What impressed Rathe most about Harry Mack were his eyes, small pearls of blackness so deep that there was almost no white around them. They were looking at Rathe but there was nothing in them which he might have been able to call feeling. Rathe had the impression of a shark, to such an extent that he could imagine Mack’s eyes rolling back into his head whenever he went in for the kill. His hair, collar length and luxuriant with grease, was a similar colour, so black it seemed to carry a blue tint, like the tail feathers of a raven. His expression was lifeless; his face had the features of a human being but nothing in them suggested anything approaching morality or emotion.

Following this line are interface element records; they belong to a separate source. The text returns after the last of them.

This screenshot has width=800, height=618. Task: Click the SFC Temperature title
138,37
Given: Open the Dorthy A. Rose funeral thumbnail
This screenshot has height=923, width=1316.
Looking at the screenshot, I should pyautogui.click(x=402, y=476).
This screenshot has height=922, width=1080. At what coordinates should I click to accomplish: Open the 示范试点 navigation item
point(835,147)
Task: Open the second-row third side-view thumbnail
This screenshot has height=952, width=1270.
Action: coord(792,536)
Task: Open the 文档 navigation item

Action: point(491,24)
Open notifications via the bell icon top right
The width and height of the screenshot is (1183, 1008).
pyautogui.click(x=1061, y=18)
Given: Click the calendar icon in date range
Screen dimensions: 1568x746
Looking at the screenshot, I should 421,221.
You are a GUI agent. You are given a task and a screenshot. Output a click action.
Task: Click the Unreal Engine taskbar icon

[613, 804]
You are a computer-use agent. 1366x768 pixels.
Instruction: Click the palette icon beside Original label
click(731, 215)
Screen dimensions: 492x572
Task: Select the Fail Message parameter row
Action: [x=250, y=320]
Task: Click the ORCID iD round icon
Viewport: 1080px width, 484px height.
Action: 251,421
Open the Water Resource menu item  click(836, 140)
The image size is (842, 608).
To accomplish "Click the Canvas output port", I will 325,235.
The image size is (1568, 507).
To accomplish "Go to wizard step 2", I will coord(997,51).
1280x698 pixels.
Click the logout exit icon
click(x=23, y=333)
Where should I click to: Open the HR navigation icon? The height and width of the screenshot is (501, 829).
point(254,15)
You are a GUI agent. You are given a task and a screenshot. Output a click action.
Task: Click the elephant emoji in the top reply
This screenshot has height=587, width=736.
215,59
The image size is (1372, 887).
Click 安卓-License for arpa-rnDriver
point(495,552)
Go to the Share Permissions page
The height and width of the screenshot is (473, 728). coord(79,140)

Rathe might have expected cruelty or violence to be etched on Mack’s face, but he could not discern even those and, somehow, the complete impassivity of the eyes and mouth was more horrible than either of them.

  “Anthony Rathe,” hissed Mack, his voice little more than whisper. “Rathe… Jimmy Morgan. You got him off when they tried to do him for Pete Beckett’s murder.”

  Rathe nodded, remembering the case well enough. “I’m afraid I did.”

  “He reckoned you were a magician.”

  “He was wrong.” Rathe lowered his head. “And Morgan was guilty. I knew it, he knew it.”

  Mack watched him, his eyes still seemingly disinterested. “Didn’t stop you getting him off.”

  “That doesn’t mean I have to be proud of it.”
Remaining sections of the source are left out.